Copy out every one of the items below, line for line, with no changes at all.

(Dataset entries)
* * * * *

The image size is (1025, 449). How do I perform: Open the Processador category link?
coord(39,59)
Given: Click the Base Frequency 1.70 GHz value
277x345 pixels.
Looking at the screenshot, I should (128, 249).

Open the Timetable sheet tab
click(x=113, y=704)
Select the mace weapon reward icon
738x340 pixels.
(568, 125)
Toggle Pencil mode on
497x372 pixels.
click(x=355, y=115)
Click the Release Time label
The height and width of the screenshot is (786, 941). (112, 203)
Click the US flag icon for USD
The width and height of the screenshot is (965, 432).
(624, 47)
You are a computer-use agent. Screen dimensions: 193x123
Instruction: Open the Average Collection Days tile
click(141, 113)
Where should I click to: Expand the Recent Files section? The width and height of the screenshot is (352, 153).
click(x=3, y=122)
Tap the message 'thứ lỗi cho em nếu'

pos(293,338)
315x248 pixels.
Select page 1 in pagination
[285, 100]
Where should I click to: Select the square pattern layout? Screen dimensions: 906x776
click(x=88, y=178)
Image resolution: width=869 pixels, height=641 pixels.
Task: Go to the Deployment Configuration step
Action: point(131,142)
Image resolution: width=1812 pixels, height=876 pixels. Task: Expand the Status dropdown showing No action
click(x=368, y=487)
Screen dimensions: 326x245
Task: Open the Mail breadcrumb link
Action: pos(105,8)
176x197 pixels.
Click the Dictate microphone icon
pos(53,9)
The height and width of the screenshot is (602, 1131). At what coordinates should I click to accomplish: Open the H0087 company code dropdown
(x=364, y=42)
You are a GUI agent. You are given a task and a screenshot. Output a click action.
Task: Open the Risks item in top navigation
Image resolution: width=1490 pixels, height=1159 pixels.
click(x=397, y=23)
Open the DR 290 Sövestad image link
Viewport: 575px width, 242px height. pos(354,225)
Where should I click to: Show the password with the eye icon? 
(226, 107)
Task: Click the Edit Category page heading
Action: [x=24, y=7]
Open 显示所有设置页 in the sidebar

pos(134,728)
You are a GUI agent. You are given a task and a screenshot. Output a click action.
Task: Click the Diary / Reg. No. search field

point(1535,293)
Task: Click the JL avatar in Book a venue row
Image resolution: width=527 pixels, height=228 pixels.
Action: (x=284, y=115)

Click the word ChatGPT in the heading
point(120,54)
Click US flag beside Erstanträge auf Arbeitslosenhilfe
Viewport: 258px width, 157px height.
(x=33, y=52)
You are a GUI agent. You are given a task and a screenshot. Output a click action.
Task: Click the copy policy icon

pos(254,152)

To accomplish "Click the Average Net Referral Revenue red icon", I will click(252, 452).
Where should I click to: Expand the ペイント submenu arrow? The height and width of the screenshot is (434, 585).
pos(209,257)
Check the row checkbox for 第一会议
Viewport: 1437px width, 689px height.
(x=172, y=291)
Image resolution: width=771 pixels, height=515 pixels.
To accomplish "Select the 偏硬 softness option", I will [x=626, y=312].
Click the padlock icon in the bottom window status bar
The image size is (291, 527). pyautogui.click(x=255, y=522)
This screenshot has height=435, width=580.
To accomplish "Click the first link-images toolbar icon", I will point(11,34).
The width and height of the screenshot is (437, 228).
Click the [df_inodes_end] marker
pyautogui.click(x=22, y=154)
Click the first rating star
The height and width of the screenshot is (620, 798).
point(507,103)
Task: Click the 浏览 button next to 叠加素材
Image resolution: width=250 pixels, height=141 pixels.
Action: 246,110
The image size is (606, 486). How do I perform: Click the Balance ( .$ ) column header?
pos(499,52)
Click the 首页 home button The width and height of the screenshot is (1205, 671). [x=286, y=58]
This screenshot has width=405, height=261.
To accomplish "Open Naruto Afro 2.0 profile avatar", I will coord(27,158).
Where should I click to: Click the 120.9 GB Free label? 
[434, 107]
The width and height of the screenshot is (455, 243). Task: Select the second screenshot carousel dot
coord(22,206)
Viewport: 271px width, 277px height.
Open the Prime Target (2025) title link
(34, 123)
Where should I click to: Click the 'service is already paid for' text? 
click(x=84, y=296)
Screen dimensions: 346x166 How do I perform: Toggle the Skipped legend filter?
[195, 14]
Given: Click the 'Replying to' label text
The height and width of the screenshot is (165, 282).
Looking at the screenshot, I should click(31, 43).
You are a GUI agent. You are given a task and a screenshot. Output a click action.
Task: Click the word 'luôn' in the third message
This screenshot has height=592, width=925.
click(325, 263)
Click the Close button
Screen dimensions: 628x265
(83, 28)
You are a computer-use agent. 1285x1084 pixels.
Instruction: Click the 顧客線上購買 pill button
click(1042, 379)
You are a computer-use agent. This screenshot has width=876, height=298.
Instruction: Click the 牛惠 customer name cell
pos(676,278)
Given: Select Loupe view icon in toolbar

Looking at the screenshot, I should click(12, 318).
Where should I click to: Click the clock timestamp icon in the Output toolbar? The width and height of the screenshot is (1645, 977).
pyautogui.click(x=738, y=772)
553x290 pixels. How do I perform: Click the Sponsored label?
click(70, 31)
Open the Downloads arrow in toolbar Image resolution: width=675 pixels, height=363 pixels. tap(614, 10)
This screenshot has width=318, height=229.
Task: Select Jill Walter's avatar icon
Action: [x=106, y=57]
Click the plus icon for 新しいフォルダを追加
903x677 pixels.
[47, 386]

* * * * *

▶ **Output**:
The image size is (1025, 449). How do I perform: Open the Processador category link?
coord(39,59)
Given: Click the Base Frequency 1.70 GHz value
277x345 pixels.
Looking at the screenshot, I should (128, 249).

Open the Timetable sheet tab
click(x=113, y=704)
Select the mace weapon reward icon
738x340 pixels.
(568, 125)
Toggle Pencil mode on
497x372 pixels.
click(x=355, y=115)
Click the Release Time label
The height and width of the screenshot is (786, 941). (112, 203)
Click the US flag icon for USD
The width and height of the screenshot is (965, 432).
(624, 47)
You are a computer-use agent. Screen dimensions: 193x123
Instruction: Open the Average Collection Days tile
click(141, 113)
Where should I click to: Expand the Recent Files section? The width and height of the screenshot is (352, 153).
click(x=3, y=122)
Tap the message 'thứ lỗi cho em nếu'

pos(293,338)
315x248 pixels.
Select page 1 in pagination
[285, 100]
Where should I click to: Select the square pattern layout? Screen dimensions: 906x776
click(x=88, y=178)
Image resolution: width=869 pixels, height=641 pixels.
Task: Go to the Deployment Configuration step
Action: point(131,142)
Image resolution: width=1812 pixels, height=876 pixels. Task: Expand the Status dropdown showing No action
click(x=368, y=487)
Screen dimensions: 326x245
Task: Open the Mail breadcrumb link
Action: pos(105,8)
176x197 pixels.
Click the Dictate microphone icon
pos(53,9)
The height and width of the screenshot is (602, 1131). At what coordinates should I click to accomplish: Open the H0087 company code dropdown
(x=364, y=42)
You are a GUI agent. You are given a task and a screenshot. Output a click action.
Task: Open the Risks item in top navigation
Image resolution: width=1490 pixels, height=1159 pixels.
click(x=397, y=23)
Open the DR 290 Sövestad image link
Viewport: 575px width, 242px height. pos(354,225)
Where should I click to: Show the password with the eye icon? 
(226, 107)
Task: Click the Edit Category page heading
Action: [x=24, y=7]
Open 显示所有设置页 in the sidebar

pos(134,728)
You are a GUI agent. You are given a task and a screenshot. Output a click action.
Task: Click the Diary / Reg. No. search field

point(1535,293)
Task: Click the JL avatar in Book a venue row
Image resolution: width=527 pixels, height=228 pixels.
Action: (x=284, y=115)

Click the word ChatGPT in the heading
point(120,54)
Click US flag beside Erstanträge auf Arbeitslosenhilfe
Viewport: 258px width, 157px height.
(x=33, y=52)
You are a GUI agent. You are given a task and a screenshot. Output a click action.
Task: Click the copy policy icon

pos(254,152)

To accomplish "Click the Average Net Referral Revenue red icon", I will click(252, 452).
Where should I click to: Expand the ペイント submenu arrow? The height and width of the screenshot is (434, 585).
pos(209,257)
Check the row checkbox for 第一会议
Viewport: 1437px width, 689px height.
(x=172, y=291)
Image resolution: width=771 pixels, height=515 pixels.
To accomplish "Select the 偏硬 softness option", I will [x=626, y=312].
Click the padlock icon in the bottom window status bar
The image size is (291, 527). pyautogui.click(x=255, y=522)
This screenshot has height=435, width=580.
To accomplish "Click the first link-images toolbar icon", I will point(11,34).
The width and height of the screenshot is (437, 228).
Click the [df_inodes_end] marker
pyautogui.click(x=22, y=154)
Click the first rating star
The height and width of the screenshot is (620, 798).
point(507,103)
Task: Click the 浏览 button next to 叠加素材
Image resolution: width=250 pixels, height=141 pixels.
Action: 246,110
The image size is (606, 486). How do I perform: Click the Balance ( .$ ) column header?
pos(499,52)
Click the 首页 home button The width and height of the screenshot is (1205, 671). [x=286, y=58]
This screenshot has width=405, height=261.
To accomplish "Open Naruto Afro 2.0 profile avatar", I will coord(27,158).
Where should I click to: Click the 120.9 GB Free label? 
[434, 107]
The width and height of the screenshot is (455, 243). Task: Select the second screenshot carousel dot
coord(22,206)
Viewport: 271px width, 277px height.
Open the Prime Target (2025) title link
(34, 123)
Where should I click to: Click the 'service is already paid for' text? 
click(x=84, y=296)
Screen dimensions: 346x166 How do I perform: Toggle the Skipped legend filter?
[195, 14]
Given: Click the 'Replying to' label text
The height and width of the screenshot is (165, 282).
Looking at the screenshot, I should click(31, 43).
You are a GUI agent. You are given a task and a screenshot. Output a click action.
Task: Click the word 'luôn' in the third message
This screenshot has height=592, width=925.
click(325, 263)
Click the Close button
Screen dimensions: 628x265
(83, 28)
You are a computer-use agent. 1285x1084 pixels.
Instruction: Click the 顧客線上購買 pill button
click(1042, 379)
You are a computer-use agent. This screenshot has width=876, height=298.
Instruction: Click the 牛惠 customer name cell
pos(676,278)
Given: Select Loupe view icon in toolbar

Looking at the screenshot, I should click(12, 318).
Where should I click to: Click the clock timestamp icon in the Output toolbar? The width and height of the screenshot is (1645, 977).
pyautogui.click(x=738, y=772)
553x290 pixels. How do I perform: Click the Sponsored label?
click(70, 31)
Open the Downloads arrow in toolbar Image resolution: width=675 pixels, height=363 pixels. tap(614, 10)
This screenshot has width=318, height=229.
Task: Select Jill Walter's avatar icon
Action: [x=106, y=57]
Click the plus icon for 新しいフォルダを追加
903x677 pixels.
[47, 386]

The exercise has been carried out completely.